Introduction

The Human Fovea

The human visual system samples the world nonuniformly. At the retina, there is a hich concentration of cone photoreceptors only within a few degrees of the point of gaze. Outside of this central region, or fovea, the eye's spatial resolution drops significantly. By studying cone densities, it has been found that the spatial resolution of human vision is cut in half at about 2.3 degrees from the point of fixation. At twenty degrees from the point of fixation, the maximum spatial resolution which the human eye can perceive is cut by a factor of ten.

Matching Image Resolution to the Human Visual System

In certain situations, it may be appropriate to mimic this nonuniform resolution in the context of digital imaging and video. The most obvious application is in image and video transmission systems where bandwidth is at a premium. For instance, consider an image database that exists at a remote location. If the network connection between the user and the image server is slow, then compression algorithms may be necessary.

Traditional image and video compression strategies already consider some of the limitations of the human visual system. For instance, chrominance information is usually sampled twice as coarsely as luminance information. In addition, only three values are used to specify the color and intensity of each pixel since the visual system has only three types of cone photoreceptors. However, the spatial variation in resolution of the human visual system is not exploited in any standard compression strategy. If system bandwidth limitations require more compression than is possible through conventional methods, then one could further compress the data by applying a spatially variant filter to the image. This filter would maintain high fidelity around the point of gaze, while reducing spatial resolution away from the point of gaze according to the sensitivity function of the human visual system.

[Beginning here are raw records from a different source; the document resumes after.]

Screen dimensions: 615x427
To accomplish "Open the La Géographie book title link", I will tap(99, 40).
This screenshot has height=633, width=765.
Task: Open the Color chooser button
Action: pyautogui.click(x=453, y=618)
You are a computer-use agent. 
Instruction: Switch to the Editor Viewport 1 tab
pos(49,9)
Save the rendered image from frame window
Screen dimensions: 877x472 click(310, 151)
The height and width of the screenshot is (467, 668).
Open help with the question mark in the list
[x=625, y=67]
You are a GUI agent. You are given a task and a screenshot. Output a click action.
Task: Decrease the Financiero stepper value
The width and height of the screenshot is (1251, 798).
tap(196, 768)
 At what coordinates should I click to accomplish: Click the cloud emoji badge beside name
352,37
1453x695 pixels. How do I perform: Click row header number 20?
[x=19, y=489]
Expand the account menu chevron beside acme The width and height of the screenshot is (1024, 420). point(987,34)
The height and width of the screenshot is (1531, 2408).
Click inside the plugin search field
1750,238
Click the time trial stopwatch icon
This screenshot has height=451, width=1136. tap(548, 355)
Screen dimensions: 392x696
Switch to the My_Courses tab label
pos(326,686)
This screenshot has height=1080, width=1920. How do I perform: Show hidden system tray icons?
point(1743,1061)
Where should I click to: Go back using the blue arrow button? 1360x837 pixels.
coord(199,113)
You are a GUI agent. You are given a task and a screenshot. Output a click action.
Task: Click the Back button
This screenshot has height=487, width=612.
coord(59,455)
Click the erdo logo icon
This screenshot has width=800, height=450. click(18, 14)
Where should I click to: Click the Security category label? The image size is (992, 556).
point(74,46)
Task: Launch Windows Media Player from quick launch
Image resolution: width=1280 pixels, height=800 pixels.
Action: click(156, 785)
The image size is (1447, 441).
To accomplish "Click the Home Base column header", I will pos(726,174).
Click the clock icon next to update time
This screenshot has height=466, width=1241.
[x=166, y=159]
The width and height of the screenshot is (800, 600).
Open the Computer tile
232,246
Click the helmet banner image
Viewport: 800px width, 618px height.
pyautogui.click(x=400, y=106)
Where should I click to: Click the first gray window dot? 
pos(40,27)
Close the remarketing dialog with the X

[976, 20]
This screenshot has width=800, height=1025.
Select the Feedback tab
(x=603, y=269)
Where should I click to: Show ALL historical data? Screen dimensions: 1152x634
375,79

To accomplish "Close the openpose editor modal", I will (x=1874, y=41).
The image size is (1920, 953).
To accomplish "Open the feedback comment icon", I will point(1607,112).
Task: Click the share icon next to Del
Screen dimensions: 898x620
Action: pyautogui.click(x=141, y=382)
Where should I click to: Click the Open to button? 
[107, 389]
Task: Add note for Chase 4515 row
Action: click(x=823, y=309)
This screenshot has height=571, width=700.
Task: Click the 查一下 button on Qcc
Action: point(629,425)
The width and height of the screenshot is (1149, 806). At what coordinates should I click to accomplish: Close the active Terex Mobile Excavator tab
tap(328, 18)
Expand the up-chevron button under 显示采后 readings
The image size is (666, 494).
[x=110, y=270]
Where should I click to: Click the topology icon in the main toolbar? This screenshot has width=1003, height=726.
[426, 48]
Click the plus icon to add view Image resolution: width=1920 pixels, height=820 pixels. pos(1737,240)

An example of such an image is shown in Figure 1. The left half of this image is foveated; that is, the resolution of the image is spatially varied to match the capabilities of the human visual system. For reference, the right half of the image has not been modified. If one looks at the top portion of the image from a reasonable distance, the left half of the image should not look any different from the right half. Therefore, this image is said to be perceptually lossless (assuming that the point of gaze is at the top of the image).

Figure 2: In many proposed applications of foveated imaging, there is a remote image server which must communicate through a low-bandwidth network to a local machine. If the local machine is capable of complex image-processing functions, then the possibility of speeding transmission through foveation exists.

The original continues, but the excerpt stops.